Word and element pointing entries
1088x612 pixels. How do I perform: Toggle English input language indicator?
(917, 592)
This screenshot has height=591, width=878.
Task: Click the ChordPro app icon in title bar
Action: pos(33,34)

| TASK OBJECTIVE |
Rewrite the material above, replacing "indicator" with "icon" and leaving everything else unchanged.

| TASK ANSWER |
1088x612 pixels. How do I perform: Toggle English input language icon?
(917, 592)
This screenshot has height=591, width=878.
Task: Click the ChordPro app icon in title bar
Action: pos(33,34)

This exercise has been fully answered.